* Task prompt: In the essay about taking sides, what common theme did the two recent situations share?

* Excerpt provided:
As I grow older, I realised that in many situations, things were never as clear cut as what they seem to be when I was younger. These situations were not like whether you should choose coffee over tea, where it was just a matter of preference. These situations involve great pain in either party, where the cause of the pain was due to expectations, not where moral or ethics were involved.
I kind of miss the times when I felt that I could take sides easily in any situation, like in the movies, where there must be a villain and a hero, when if you are not on the hero’s side, you are the villain.
Recently I have had to face two situations where I could not take sides in two conflicting parties, because of the special circumstances both parties were in. Strange enough both situations had a common theme. Both involved expectations from their parents. I could not stay out of these two situations because of the close proximity of both situations to me.
If I were to review the expectations of these parents, I would wholeheartedly agree that their expectations were not high. They just wanted their kids to somehow conform to how society functions, to sometimes think about their folks and tell them that they are fine. If I were to see from the child’s (not a kid) point of view, there could be some reasons why they behaved in a manner that disappointed their parents, and they may already knew it. But I was not able to directly tell it to their faces that what they did was not living up to their parent’s expectations because of the same close proximity.

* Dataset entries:
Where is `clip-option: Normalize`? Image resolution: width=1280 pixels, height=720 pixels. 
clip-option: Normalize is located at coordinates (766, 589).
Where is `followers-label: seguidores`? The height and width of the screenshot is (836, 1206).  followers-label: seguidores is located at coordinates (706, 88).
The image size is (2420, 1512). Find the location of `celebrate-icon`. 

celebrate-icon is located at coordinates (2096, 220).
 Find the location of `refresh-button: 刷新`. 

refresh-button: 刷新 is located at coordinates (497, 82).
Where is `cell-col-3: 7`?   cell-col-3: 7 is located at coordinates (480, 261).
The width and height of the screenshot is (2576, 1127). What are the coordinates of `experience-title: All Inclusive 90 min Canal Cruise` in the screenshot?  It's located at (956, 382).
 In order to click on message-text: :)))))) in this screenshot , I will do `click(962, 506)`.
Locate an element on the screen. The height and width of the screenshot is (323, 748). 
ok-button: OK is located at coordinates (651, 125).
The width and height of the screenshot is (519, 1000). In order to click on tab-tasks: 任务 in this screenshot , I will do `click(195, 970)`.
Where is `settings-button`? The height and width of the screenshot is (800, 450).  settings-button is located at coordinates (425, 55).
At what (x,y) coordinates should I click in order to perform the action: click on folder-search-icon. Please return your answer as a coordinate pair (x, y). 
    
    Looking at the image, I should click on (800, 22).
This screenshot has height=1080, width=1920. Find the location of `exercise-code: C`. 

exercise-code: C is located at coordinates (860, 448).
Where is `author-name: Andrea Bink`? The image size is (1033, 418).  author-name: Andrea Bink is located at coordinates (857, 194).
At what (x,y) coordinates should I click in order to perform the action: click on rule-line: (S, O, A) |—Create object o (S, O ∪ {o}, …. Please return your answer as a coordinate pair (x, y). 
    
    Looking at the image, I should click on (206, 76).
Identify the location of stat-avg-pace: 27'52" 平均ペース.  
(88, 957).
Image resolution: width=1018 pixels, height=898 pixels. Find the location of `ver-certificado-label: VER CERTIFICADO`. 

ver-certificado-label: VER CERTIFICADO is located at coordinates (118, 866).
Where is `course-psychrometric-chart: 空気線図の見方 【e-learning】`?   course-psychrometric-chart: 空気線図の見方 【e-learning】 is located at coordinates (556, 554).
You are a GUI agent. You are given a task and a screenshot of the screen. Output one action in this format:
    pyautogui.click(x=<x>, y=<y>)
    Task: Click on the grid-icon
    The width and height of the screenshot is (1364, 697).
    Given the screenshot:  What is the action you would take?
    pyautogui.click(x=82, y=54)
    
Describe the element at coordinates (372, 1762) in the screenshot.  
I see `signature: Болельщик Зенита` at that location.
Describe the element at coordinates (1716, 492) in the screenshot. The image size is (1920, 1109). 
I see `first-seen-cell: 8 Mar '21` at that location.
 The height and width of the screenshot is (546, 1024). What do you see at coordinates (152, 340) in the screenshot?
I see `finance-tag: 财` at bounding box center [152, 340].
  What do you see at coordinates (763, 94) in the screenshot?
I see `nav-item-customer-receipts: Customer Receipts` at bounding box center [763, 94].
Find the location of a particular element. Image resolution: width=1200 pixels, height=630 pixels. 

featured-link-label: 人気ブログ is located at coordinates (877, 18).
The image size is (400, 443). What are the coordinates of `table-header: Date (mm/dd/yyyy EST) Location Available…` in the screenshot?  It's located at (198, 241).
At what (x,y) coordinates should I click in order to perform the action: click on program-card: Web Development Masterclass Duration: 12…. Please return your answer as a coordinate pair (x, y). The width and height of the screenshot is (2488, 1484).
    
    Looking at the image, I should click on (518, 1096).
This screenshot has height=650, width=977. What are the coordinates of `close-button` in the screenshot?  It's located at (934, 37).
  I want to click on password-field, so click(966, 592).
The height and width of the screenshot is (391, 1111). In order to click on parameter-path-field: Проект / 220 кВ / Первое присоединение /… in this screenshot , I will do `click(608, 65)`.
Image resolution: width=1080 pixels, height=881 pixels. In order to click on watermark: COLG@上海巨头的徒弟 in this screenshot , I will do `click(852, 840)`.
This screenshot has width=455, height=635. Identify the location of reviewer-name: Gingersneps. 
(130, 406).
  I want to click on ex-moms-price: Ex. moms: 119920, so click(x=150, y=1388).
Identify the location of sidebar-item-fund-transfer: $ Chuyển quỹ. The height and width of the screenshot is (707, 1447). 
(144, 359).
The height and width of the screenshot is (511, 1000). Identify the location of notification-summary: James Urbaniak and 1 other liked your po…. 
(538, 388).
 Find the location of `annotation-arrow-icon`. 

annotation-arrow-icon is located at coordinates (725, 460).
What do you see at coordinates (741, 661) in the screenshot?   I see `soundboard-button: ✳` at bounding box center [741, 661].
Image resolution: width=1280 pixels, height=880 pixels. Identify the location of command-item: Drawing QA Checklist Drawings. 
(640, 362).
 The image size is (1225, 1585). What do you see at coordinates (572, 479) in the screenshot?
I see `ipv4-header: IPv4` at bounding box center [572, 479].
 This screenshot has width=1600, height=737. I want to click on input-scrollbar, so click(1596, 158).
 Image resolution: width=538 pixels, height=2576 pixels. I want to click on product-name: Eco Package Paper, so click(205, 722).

* Answer section: Both involved expectations from their parents.